The NILS prediction model is based on an ANN algorithm. However, there are other machine-learning models in addition to logistic regression models for the same purpose. In the original publication, the ANN model performed slightly better than logistic regression upon internal validation with cross-validation, and thus selected for further application and development. Variation in the proportions of node positive breast cancer in different target population may impact the performance of the NILS prediction model.

It is interesting to briefly consider the variable “screening-detected.” In Sweden, women aged 40–74 years are offered mammographic screening; thus, only women in this age group have the prospect of having screening-detected BC. However, the NILS model was developed independently of these age conditions. In addition, poorer discrimination of NILS in the population of women aged ≥ 70 years with ER-positive/HER2-negative tumors was a limitation of the present study. In future work with the NILS decision-support tool, it is possible to adjust the screening/age discrepancy and develop a model specific to the target population of women aged ≥ 70 years with ER-positive/HER2-negative tumors to better cohere with plausible future clinical settings.

Future perspective

We performed a thorough retrospective validation of the NILS model. Concurrently, we are optimizing the web interface to improve its usability before clinical implementation.

To provide patient-centered care on the management of axilla in early breast cancer, the ASCO guideline states that patients should be evaluated on a case-by-case basis. We present a user-friendly decision-support tool for personalized pre-operative prediction of nodal status, with the potential to identify one-quarter of patients as eligible for abstaining SLNB. The adoption of prevailing guidelines can be enhanced by providing clinicians and patients with such tools.

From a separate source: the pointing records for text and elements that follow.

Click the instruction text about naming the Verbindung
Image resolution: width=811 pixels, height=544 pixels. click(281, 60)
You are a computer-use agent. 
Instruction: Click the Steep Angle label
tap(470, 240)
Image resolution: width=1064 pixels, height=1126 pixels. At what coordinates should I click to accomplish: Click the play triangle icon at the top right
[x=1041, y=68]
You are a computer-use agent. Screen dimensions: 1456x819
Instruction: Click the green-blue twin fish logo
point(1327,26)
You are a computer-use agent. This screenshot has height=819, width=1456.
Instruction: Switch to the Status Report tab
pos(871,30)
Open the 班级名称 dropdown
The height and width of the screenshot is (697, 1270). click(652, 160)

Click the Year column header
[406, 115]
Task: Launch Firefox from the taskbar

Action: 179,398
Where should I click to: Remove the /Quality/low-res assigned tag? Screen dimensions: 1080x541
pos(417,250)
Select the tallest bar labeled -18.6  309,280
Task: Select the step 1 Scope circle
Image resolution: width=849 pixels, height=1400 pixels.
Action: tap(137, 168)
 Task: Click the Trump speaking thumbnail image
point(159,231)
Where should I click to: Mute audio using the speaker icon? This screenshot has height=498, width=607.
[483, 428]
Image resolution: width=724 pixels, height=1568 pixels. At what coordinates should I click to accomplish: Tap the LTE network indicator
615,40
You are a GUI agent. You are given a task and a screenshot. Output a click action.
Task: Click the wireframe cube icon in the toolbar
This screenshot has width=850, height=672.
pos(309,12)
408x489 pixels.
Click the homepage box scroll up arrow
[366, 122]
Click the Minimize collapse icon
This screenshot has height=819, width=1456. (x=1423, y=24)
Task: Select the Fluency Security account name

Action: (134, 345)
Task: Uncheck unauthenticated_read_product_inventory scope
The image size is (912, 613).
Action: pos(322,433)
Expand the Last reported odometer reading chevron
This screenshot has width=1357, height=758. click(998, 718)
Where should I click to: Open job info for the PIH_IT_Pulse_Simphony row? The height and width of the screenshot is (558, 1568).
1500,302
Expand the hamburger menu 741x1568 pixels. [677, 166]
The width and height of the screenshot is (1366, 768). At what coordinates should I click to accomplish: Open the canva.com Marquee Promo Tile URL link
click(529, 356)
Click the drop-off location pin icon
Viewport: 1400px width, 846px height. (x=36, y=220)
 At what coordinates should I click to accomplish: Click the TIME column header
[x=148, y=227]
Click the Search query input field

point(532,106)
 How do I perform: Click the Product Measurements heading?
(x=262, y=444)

Furthermore, by conducting a health–economic analysis, the implementation of the NILS prediction model was shown to be cost-effective and associated with health gain [19].

Conclusion

In this retrospective validation study of an ANN model, we presented the results of the NILS decision-support tool. In the temporal and geographical validation study presented here, the performance of the algorithm was satisfactory. Considering the shift from postoperatively to preoperatively available predictors in this temporal, geographical, and domain validation, we showed the robustness of the NILS model. Furthermore, we demonstrated the possibility of avoiding axillary surgery in 26% of the patients using the NILS decision-support tool. The clinical usability of the web interface will be evaluated before clinical implementation of this decision-support tool for the prediction of benign SLN(s).